WORK ITEM: Would you output the whole of the data exactly?

Items from a dataset:
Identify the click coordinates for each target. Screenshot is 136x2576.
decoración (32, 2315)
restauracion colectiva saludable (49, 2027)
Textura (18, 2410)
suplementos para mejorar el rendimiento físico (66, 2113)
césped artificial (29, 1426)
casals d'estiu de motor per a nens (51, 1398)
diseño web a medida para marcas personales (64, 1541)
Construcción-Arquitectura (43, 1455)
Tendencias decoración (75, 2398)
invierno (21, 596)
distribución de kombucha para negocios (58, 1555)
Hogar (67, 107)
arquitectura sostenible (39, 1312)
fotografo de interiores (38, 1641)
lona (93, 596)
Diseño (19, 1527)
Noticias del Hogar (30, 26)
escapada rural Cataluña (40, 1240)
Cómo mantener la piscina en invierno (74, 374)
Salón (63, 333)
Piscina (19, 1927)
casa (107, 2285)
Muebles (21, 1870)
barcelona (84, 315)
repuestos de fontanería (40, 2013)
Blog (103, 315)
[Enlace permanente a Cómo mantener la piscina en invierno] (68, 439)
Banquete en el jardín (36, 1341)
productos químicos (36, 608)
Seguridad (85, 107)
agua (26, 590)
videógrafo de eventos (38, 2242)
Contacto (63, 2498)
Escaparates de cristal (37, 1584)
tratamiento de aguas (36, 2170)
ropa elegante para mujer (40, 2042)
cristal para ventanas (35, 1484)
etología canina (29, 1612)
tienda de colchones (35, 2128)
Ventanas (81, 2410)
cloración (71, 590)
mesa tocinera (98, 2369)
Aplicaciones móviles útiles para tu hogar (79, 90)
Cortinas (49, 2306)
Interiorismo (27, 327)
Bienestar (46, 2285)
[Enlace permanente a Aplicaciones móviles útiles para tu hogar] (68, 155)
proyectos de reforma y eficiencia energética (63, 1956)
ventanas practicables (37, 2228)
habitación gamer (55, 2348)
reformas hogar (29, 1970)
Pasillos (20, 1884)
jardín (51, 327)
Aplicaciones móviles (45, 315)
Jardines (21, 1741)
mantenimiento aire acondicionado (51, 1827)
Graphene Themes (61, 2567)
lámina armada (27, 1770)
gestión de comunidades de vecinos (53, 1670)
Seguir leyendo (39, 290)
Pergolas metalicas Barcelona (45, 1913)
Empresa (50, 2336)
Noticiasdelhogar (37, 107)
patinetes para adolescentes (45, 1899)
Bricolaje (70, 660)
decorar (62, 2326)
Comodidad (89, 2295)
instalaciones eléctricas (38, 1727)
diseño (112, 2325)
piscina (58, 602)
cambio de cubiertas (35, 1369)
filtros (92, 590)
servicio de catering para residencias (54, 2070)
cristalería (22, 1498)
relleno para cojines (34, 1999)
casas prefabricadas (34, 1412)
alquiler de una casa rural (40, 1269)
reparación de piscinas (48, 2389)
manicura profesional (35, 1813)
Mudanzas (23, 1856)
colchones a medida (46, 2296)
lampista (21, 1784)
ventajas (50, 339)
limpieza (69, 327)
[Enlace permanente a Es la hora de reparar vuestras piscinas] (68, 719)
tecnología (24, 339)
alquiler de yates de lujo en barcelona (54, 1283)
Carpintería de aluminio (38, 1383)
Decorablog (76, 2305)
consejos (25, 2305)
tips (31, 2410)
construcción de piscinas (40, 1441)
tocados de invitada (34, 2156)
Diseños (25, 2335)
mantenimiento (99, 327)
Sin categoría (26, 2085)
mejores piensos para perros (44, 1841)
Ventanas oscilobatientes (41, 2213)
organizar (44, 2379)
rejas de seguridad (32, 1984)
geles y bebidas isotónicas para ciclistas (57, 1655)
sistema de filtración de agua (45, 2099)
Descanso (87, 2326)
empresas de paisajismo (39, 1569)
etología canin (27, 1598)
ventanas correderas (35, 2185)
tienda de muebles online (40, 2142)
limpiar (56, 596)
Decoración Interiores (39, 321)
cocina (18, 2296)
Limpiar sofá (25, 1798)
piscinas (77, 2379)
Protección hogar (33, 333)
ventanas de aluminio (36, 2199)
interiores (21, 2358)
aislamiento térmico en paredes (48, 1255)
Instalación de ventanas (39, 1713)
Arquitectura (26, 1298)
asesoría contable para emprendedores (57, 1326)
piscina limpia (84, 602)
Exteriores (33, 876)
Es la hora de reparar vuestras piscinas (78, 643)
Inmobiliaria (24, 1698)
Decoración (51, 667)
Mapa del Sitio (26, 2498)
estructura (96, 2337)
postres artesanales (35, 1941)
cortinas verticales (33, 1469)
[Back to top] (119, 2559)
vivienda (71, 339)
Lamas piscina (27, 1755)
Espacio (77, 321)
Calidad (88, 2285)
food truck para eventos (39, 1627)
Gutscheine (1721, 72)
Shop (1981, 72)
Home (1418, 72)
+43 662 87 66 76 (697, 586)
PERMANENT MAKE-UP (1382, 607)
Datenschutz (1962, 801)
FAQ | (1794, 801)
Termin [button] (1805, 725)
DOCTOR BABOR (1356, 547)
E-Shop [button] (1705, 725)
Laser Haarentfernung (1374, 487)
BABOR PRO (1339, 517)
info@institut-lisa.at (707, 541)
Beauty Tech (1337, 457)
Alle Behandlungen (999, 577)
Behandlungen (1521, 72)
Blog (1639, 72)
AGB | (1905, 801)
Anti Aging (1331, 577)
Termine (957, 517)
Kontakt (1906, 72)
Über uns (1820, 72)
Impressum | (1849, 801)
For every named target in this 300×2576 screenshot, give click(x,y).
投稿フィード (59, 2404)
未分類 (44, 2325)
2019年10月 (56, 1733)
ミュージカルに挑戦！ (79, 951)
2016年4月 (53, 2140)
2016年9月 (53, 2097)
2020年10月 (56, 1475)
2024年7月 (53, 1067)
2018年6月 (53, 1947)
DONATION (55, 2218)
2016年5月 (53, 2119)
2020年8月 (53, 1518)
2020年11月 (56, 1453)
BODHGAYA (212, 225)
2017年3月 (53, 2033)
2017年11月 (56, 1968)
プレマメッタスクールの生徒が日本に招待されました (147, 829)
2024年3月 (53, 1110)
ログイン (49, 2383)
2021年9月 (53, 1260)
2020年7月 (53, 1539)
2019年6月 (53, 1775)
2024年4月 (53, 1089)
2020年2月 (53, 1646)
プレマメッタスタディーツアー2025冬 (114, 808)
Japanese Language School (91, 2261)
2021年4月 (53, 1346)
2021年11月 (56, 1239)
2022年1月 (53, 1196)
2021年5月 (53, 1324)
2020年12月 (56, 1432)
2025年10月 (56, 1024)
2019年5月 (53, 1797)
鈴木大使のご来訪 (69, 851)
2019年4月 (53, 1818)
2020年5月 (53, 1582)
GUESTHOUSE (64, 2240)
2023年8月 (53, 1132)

RESULT:
Identify the click coordinates for each target. Screenshot is 136x2576.
decoración (32, 2315)
restauracion colectiva saludable (49, 2027)
Textura (18, 2410)
suplementos para mejorar el rendimiento físico (66, 2113)
césped artificial (29, 1426)
casals d'estiu de motor per a nens (51, 1398)
diseño web a medida para marcas personales (64, 1541)
Construcción-Arquitectura (43, 1455)
Tendencias decoración (75, 2398)
invierno (21, 596)
distribución de kombucha para negocios (58, 1555)
Hogar (67, 107)
arquitectura sostenible (39, 1312)
fotografo de interiores (38, 1641)
lona (93, 596)
Diseño (19, 1527)
Noticias del Hogar (30, 26)
escapada rural Cataluña (40, 1240)
Cómo mantener la piscina en invierno (74, 374)
Salón (63, 333)
Piscina (19, 1927)
casa (107, 2285)
Muebles (21, 1870)
barcelona (84, 315)
repuestos de fontanería (40, 2013)
Blog (103, 315)
[Enlace permanente a Cómo mantener la piscina en invierno] (68, 439)
Banquete en el jardín (36, 1341)
productos químicos (36, 608)
Seguridad (85, 107)
agua (26, 590)
videógrafo de eventos (38, 2242)
Contacto (63, 2498)
Escaparates de cristal (37, 1584)
tratamiento de aguas (36, 2170)
ropa elegante para mujer (40, 2042)
cristal para ventanas (35, 1484)
etología canina (29, 1612)
tienda de colchones (35, 2128)
Ventanas (81, 2410)
cloración (71, 590)
mesa tocinera (98, 2369)
Aplicaciones móviles útiles para tu hogar (79, 90)
Cortinas (49, 2306)
Interiorismo (27, 327)
Bienestar (46, 2285)
[Enlace permanente a Aplicaciones móviles útiles para tu hogar] (68, 155)
proyectos de reforma y eficiencia energética (63, 1956)
ventanas practicables (37, 2228)
habitación gamer (55, 2348)
reformas hogar (29, 1970)
Pasillos (20, 1884)
jardín (51, 327)
Aplicaciones móviles (45, 315)
Jardines (21, 1741)
mantenimiento aire acondicionado (51, 1827)
Graphene Themes (61, 2567)
lámina armada (27, 1770)
gestión de comunidades de vecinos (53, 1670)
Seguir leyendo (39, 290)
Pergolas metalicas Barcelona (45, 1913)
Empresa (50, 2336)
Noticiasdelhogar (37, 107)
patinetes para adolescentes (45, 1899)
Bricolaje (70, 660)
decorar (62, 2326)
Comodidad (89, 2295)
instalaciones eléctricas (38, 1727)
diseño (112, 2325)
piscina (58, 602)
cambio de cubiertas (35, 1369)
filtros (92, 590)
servicio de catering para residencias (54, 2070)
cristalería (22, 1498)
relleno para cojines (34, 1999)
casas prefabricadas (34, 1412)
alquiler de una casa rural (40, 1269)
reparación de piscinas (48, 2389)
manicura profesional (35, 1813)
Mudanzas (23, 1856)
colchones a medida (46, 2296)
lampista (21, 1784)
ventajas (50, 339)
limpieza (69, 327)
[Enlace permanente a Es la hora de reparar vuestras piscinas] (68, 719)
tecnología (24, 339)
alquiler de yates de lujo en barcelona (54, 1283)
Carpintería de aluminio (38, 1383)
Decorablog (76, 2305)
consejos (25, 2305)
tips (31, 2410)
construcción de piscinas (40, 1441)
tocados de invitada (34, 2156)
Diseños (25, 2335)
mantenimiento (99, 327)
Sin categoría (26, 2085)
mejores piensos para perros (44, 1841)
Ventanas oscilobatientes (41, 2213)
organizar (44, 2379)
rejas de seguridad (32, 1984)
geles y bebidas isotónicas para ciclistas (57, 1655)
sistema de filtración de agua (45, 2099)
Descanso (87, 2326)
empresas de paisajismo (39, 1569)
etología canin (27, 1598)
ventanas correderas (35, 2185)
tienda de muebles online (40, 2142)
limpiar (56, 596)
Decoración Interiores (39, 321)
cocina (18, 2296)
Limpiar sofá (25, 1798)
piscinas (77, 2379)
Protección hogar (33, 333)
ventanas de aluminio (36, 2199)
interiores (21, 2358)
aislamiento térmico en paredes (48, 1255)
Instalación de ventanas (39, 1713)
Arquitectura (26, 1298)
asesoría contable para emprendedores (57, 1326)
piscina limpia (84, 602)
Exteriores (33, 876)
Es la hora de reparar vuestras piscinas (78, 643)
Inmobiliaria (24, 1698)
Decoración (51, 667)
Mapa del Sitio (26, 2498)
estructura (96, 2337)
postres artesanales (35, 1941)
cortinas verticales (33, 1469)
[Back to top] (119, 2559)
vivienda (71, 339)
Lamas piscina (27, 1755)
Espacio (77, 321)
Calidad (88, 2285)
food truck para eventos (39, 1627)
Gutscheine (1721, 72)
Shop (1981, 72)
Home (1418, 72)
+43 662 87 66 76 (697, 586)
PERMANENT MAKE-UP (1382, 607)
Datenschutz (1962, 801)
FAQ | (1794, 801)
Termin [button] (1805, 725)
DOCTOR BABOR (1356, 547)
E-Shop [button] (1705, 725)
Laser Haarentfernung (1374, 487)
BABOR PRO (1339, 517)
info@institut-lisa.at (707, 541)
Beauty Tech (1337, 457)
Alle Behandlungen (999, 577)
Behandlungen (1521, 72)
Blog (1639, 72)
AGB | (1905, 801)
Anti Aging (1331, 577)
Termine (957, 517)
Kontakt (1906, 72)
Über uns (1820, 72)
Impressum | (1849, 801)
For every named target in this 300×2576 screenshot, give click(x,y).
投稿フィード (59, 2404)
未分類 (44, 2325)
2019年10月 (56, 1733)
ミュージカルに挑戦！ (79, 951)
2016年4月 (53, 2140)
2016年9月 (53, 2097)
2020年10月 (56, 1475)
2024年7月 (53, 1067)
2018年6月 (53, 1947)
DONATION (55, 2218)
2016年5月 (53, 2119)
2020年8月 (53, 1518)
2020年11月 (56, 1453)
BODHGAYA (212, 225)
2017年3月 (53, 2033)
2017年11月 (56, 1968)
プレマメッタスクールの生徒が日本に招待されました (147, 829)
2024年3月 (53, 1110)
ログイン (49, 2383)
2021年9月 (53, 1260)
2020年7月 (53, 1539)
2019年6月 (53, 1775)
2024年4月 (53, 1089)
2020年2月 (53, 1646)
プレマメッタスタディーツアー2025冬 (114, 808)
Japanese Language School (91, 2261)
2021年4月 (53, 1346)
2021年11月 (56, 1239)
2022年1月 (53, 1196)
2021年5月 (53, 1324)
2020年12月 (56, 1432)
2025年10月 (56, 1024)
2019年5月 (53, 1797)
鈴木大使のご来訪 (69, 851)
2019年4月 (53, 1818)
2020年5月 (53, 1582)
GUESTHOUSE (64, 2240)
2023年8月 (53, 1132)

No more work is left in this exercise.